Ah ! le ton de Louison lorsqu’elle dit :

— Vous leur en faites des bonnes grâces à ceux-là ! et des compliments, et des mamours !… Je ne pourrais jamais faire ça, moi !

— …

— Évidemment, vous n’avez pas de raison de leur dire des choses désobligeantes, mais alors on ne dit rien.

— …

— Ah ! voilà le grand mot ! Ils ont été charmants avec vous ! Et ils vous sont sympathiques ? Alors, vous croyez à la sincérité du monde, vous ? C’est bon, vous verrez…

Le nombre de choses que je dois « voir », si les prophéties de Louison se réalisent, est inouï.

Louison ne conçoit pas non plus, que souvent je défende, même sans les connaître, ceux que l’on attaque. Elle voit là « une attitude », une autre manifestation de mon vice, l’amabilité.

Et elle fulmine :

— Si vous croyez qu’ils vous défendraient, eux !… Ah ! bien, si vous saviez…

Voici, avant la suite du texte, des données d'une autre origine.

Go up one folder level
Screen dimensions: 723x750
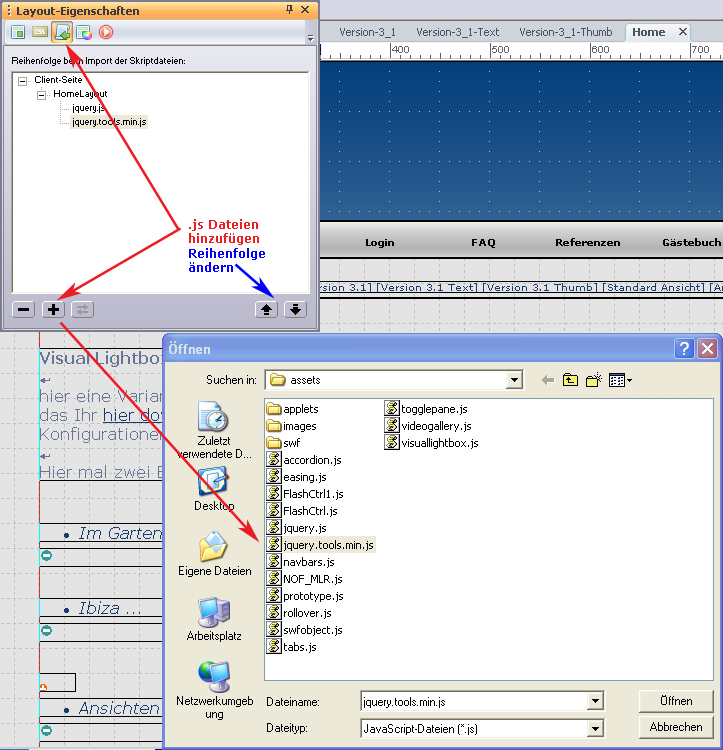[570, 380]
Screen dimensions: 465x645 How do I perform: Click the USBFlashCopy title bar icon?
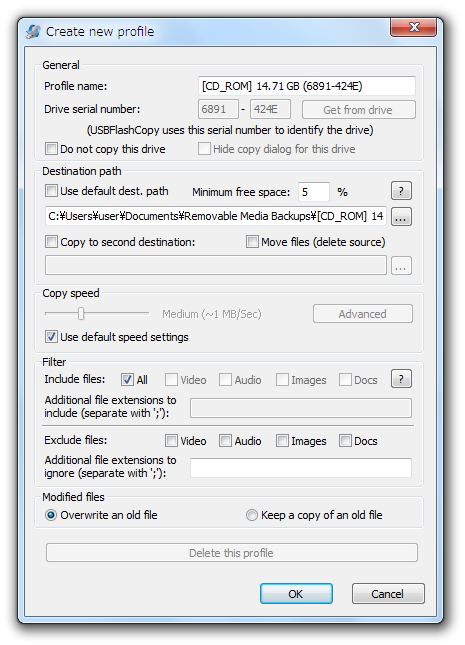pos(33,31)
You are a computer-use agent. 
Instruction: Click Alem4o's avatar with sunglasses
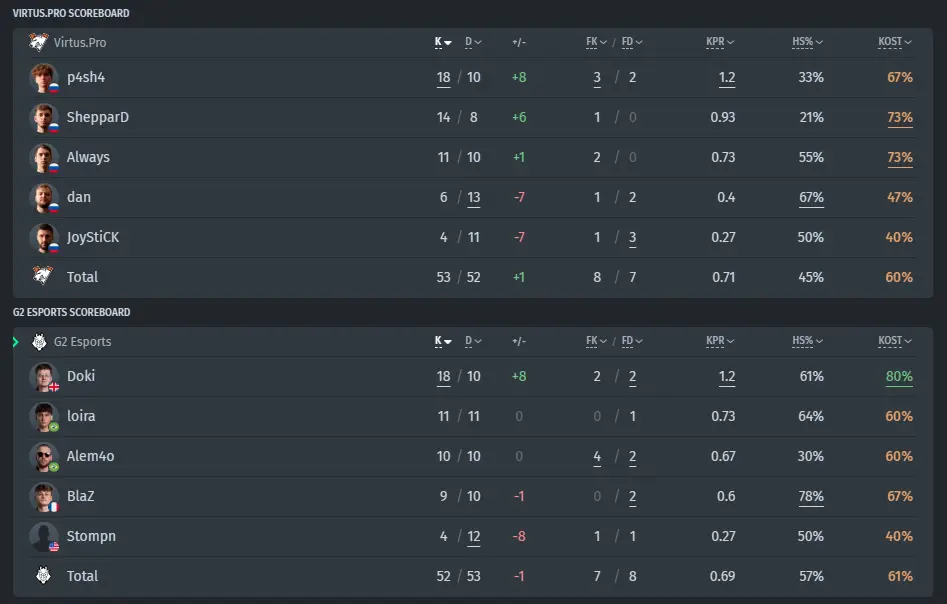pos(44,457)
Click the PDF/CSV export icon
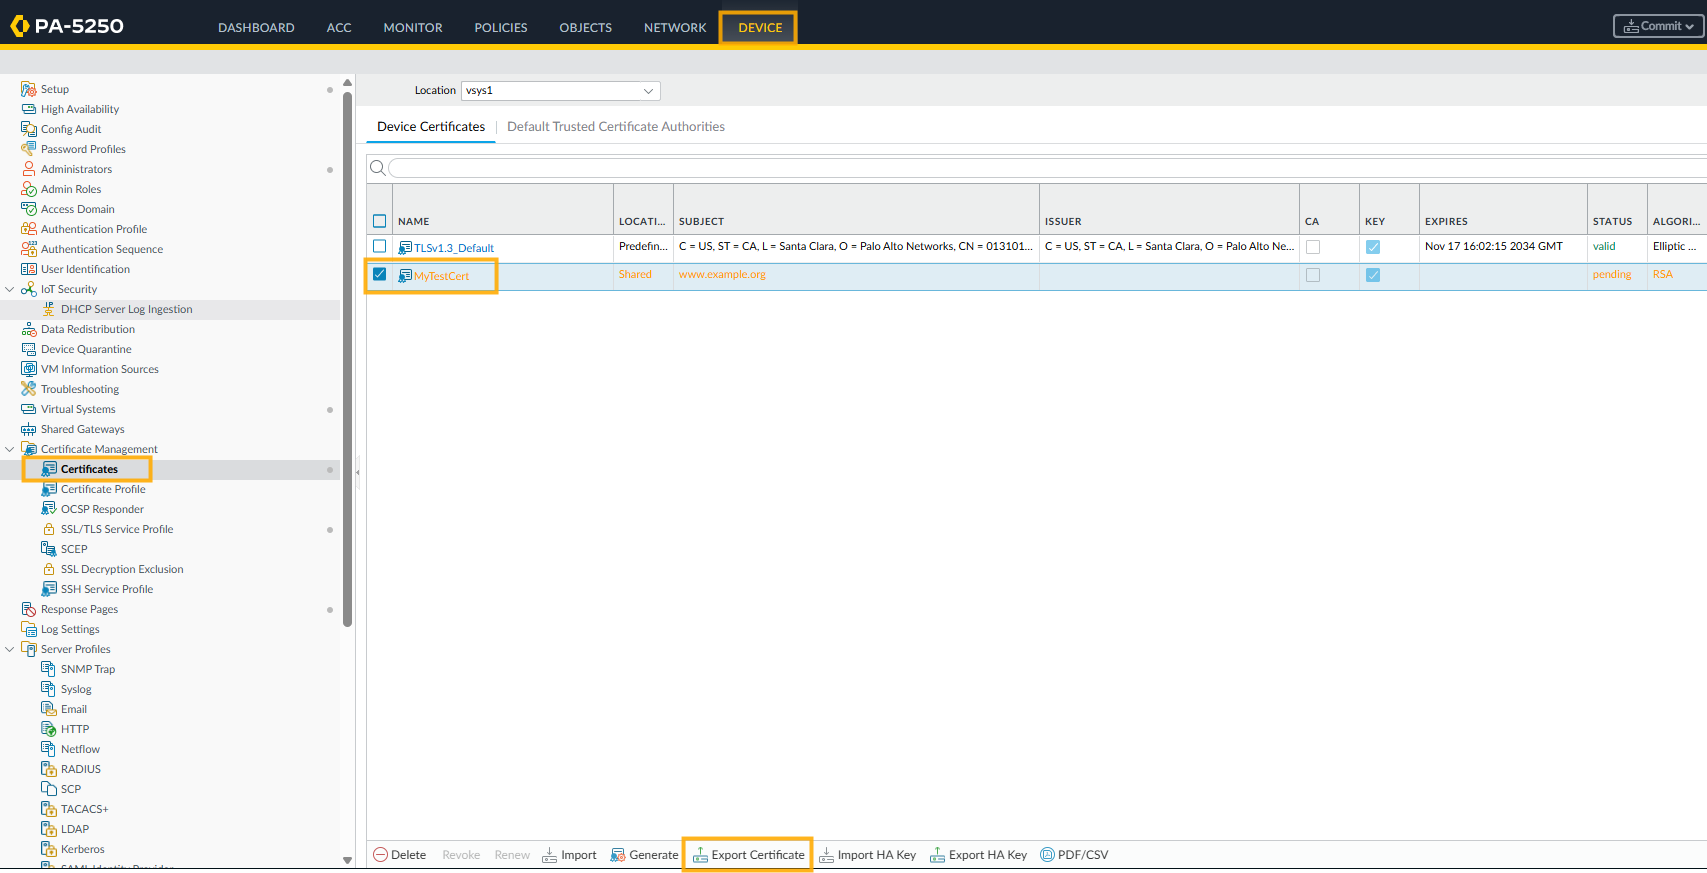 [1048, 855]
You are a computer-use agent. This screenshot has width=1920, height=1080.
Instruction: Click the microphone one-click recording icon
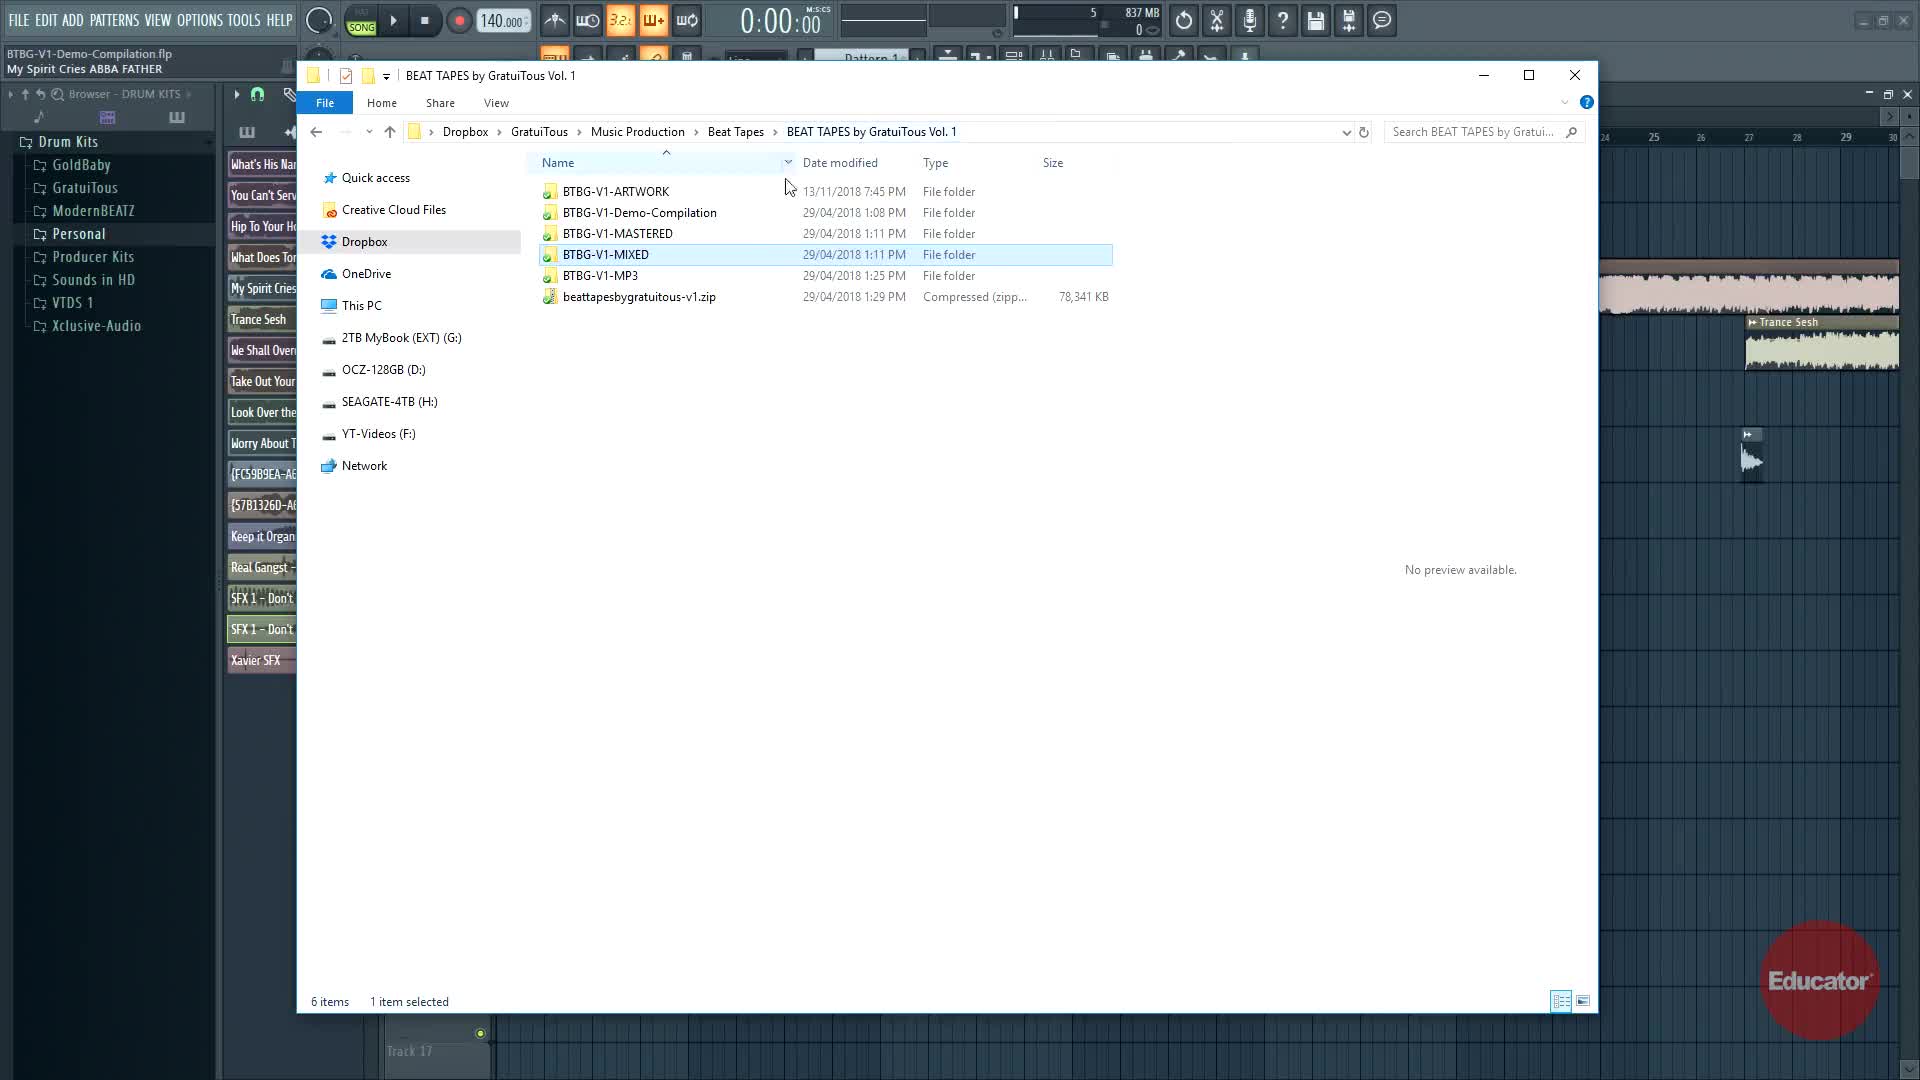click(1250, 21)
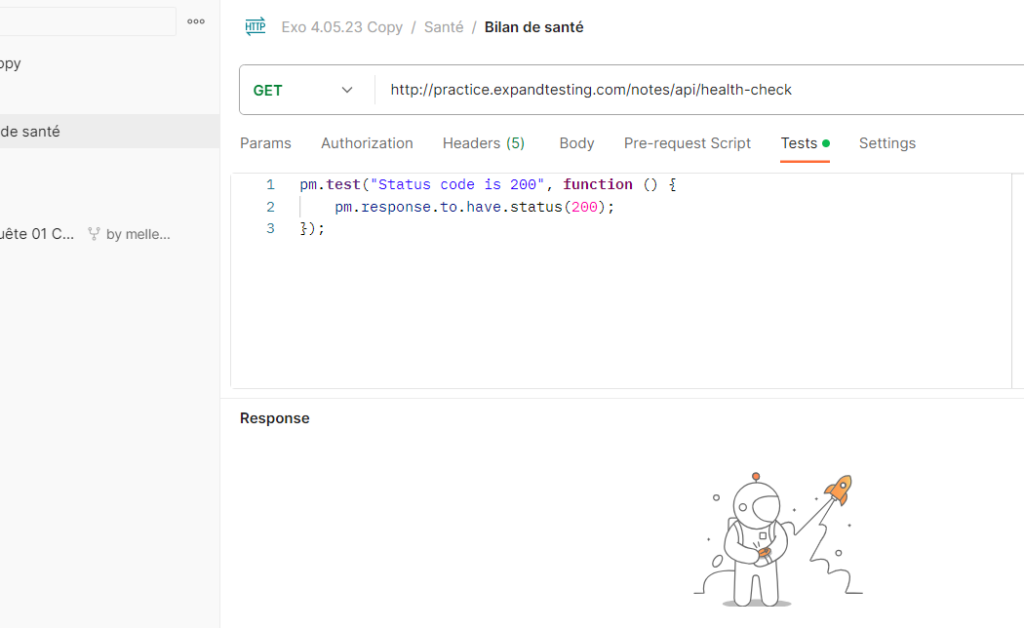This screenshot has width=1024, height=628.
Task: Open the three-dot options menu in sidebar
Action: pyautogui.click(x=196, y=21)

Des réticences, un silence, des yeux « qui en disent long », tandis que les lèvres se scellent, me laissent entendre que j’ai une horde d’ennemis acharnés à me vilipender…

J’en ris… après… mais au moment, j’ai beau m’en défendre, cela me cause un malaise, m’irrite, m’attriste. Que leur ai-je fait à ces gens ? Pourquoi sont-ils mauvais ?

Oui… je sais… Louison m’est dévouée, c’est pour cela qu’elle me prévient… mais c’est égal, malgré moi, j’en veux un peu à sa clairvoyance, qui me ravit tant d’heures de tranquillité.

Si je forme un projet, si je dois entreprendre quelque démarche, Louison, vigilante, attentive à m’éviter une déception, tempère doucement mon ardeur. Ses paroles tombent une à une sur mes résolutions qu’elles ébranlent à mesure, comme la pluie, goutte à goutte, finit par raviner le sol le moins friable.

Dans un murmure diffus, je n’entends plus que ce lancinant, ce dissolvant :

— À quoi bon ?… vous ne réussirez pas… on vous promettra… oui… mais moi, je sais ce que valent les promesses…

Et lorsque Louison se tait, ma flamme qu’elle a rendue vacillante, serait tout près de s’éteindre, si je ne voulais ma volonté très forte.

Ah ! Louison ! de grâce, ne dites plus rien, ne m’accablez pas de votre franchise, de votre sollicitude, de votre dévouement maladroits, ils finiraient par empoisonner toutes mes joies, détruiraient toutes mes illusions… J’en ai encore, oui ; si naïve, si sotte que je vous puisse paraître, je l’avoue. Pourquoi persistez-vous à m’apprendre ce que je me plais à ignorer ? La fourberie, la malveillance, la lâcheté ? Comprenez donc, qu’il m’est autrement doux de croire à la bonne foi des êtres et à la sincérité de leurs élans, que de vivre dans cette perpétuelle méfiance qui donne un goût de fiel à tout ce qui rend moins sec et moins triste le commerce des humains : les sourires accueillants, les mots qui font du bien, les mensonges, oui, les bons mensonges charitables et réconfortants. Oh ! je vous en prie, Louison, ne gâtez pas tous ces menus plaisirs de la vie.